In her 50s and born in the village, she worked in Selby. I asked whether we’d missed the bus; “definitely not,” she responded. She’d already been waiting there for 30 minutes. It was due in 5.
According to her the 64, which ran every two hours, was sometimes late, sometimes early, but rarely on time. To make sure she could get to work, she arrived 30 minutes before it was due every day. The alternative was to be two hours late, and lose a day’s pay.
Bus services in Selby and North Yorkshire are vital arteries connecting communities - people to their work and families to each other. So why are they in an ongoing state of peril?
Earlier this year it was revealed eight bus services across the area were under threat. Many still don’t have funding to secure their future.
The Government last week announced an overdue extension of the £2 bus fare cap which would have ended at the end of next month.
For many, it marks a temporary reprieve from worrying about paying to go to work during a cost of living crisis. It was, however, a missed opportunity.
We need a bigger, better bus network across North Yorkshire. Not just sticking plasters which expire in a few months.
That the fare cap is not mandatory for all service providers seems like an act of political myopia. That public funds are going to pay for vital privately run services speaks volumes.
In their 2022 report, the Campaign for Better Transport revealed some home truths about bus funding in North Yorkshire.
Of the initial £1.08bn “transformation funding” earmarked by the Government’s Bus Service Improvement Plan (BSIP), North Yorkshire missed out.
The Department for Transport, at the time, indicated it selected successful Local Transport Authorities based on the ambition of their improvement plans.

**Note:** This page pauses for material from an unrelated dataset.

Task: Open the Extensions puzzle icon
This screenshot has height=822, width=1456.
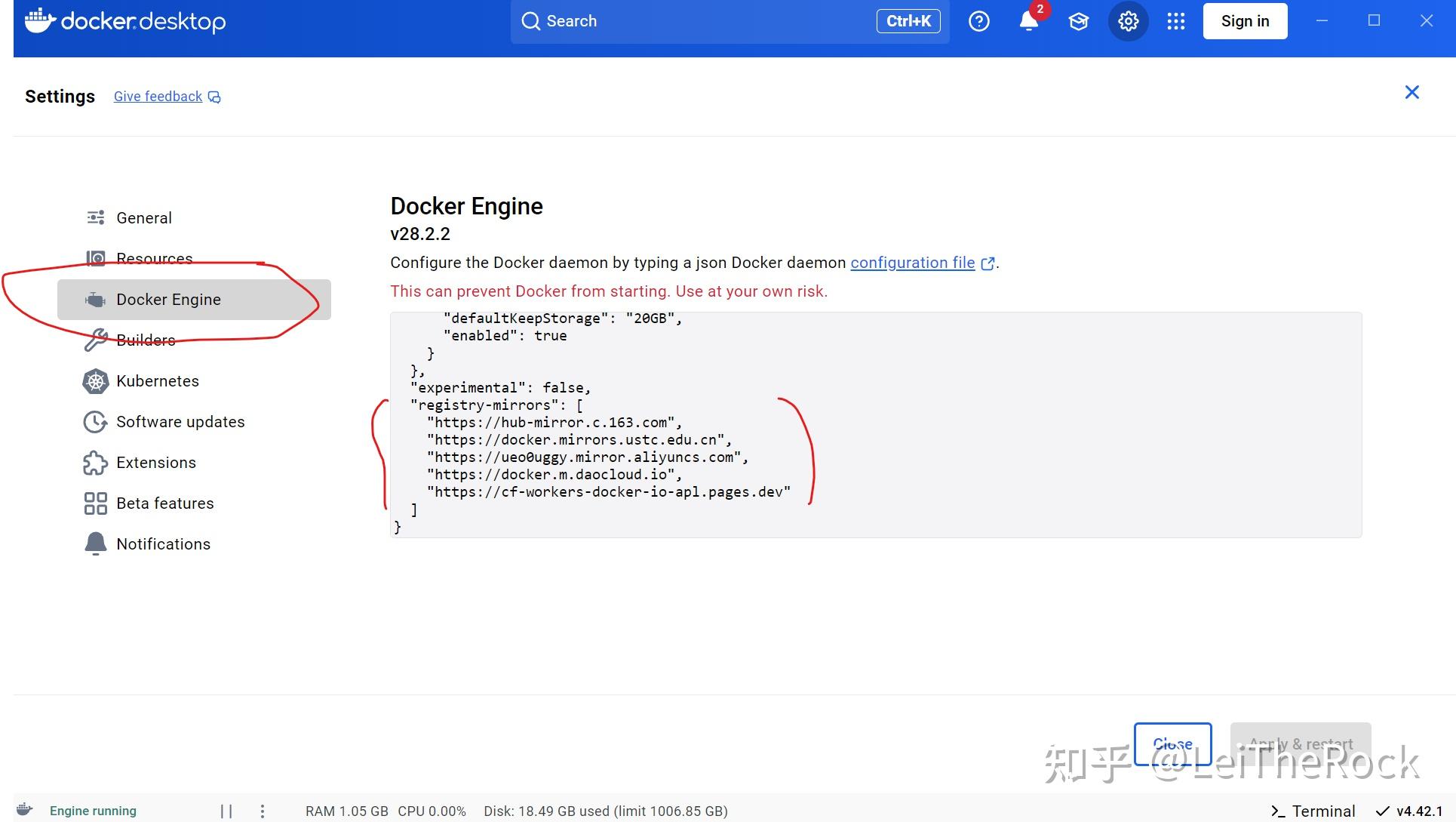Action: click(x=95, y=463)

It’s a cautionary tale that we in North Yorkshire need to do better.
At the top of the in-tray for a new North Yorkshire Mayor needs to be better buses. Cajoling a coterie of reticent bus executives, with limited public funding won’t be easy. But it doesn’t need to be hard either. We need three big pushes for our buses:
One: hop on opportunities for funding from the new Bus Centre of Excellence - it will be a stepping stone to unlocking more funding for our region.
Two: get a more realistic funding settlement for North Yorkshire’s buses. Just over £1bn was allocated for bus services but the total funding requested was close to £10bn, including that missed out on by North Yorkshire.
Three: Press for mandatory participation in the bus fare cap. The long list of bus routes which, according to the Government, are still not included in the £2 cap makes sobering reading.
For the woman I met at the bus stop, and thousands like her across our county, let’s get better buses to make sure no community is left behind.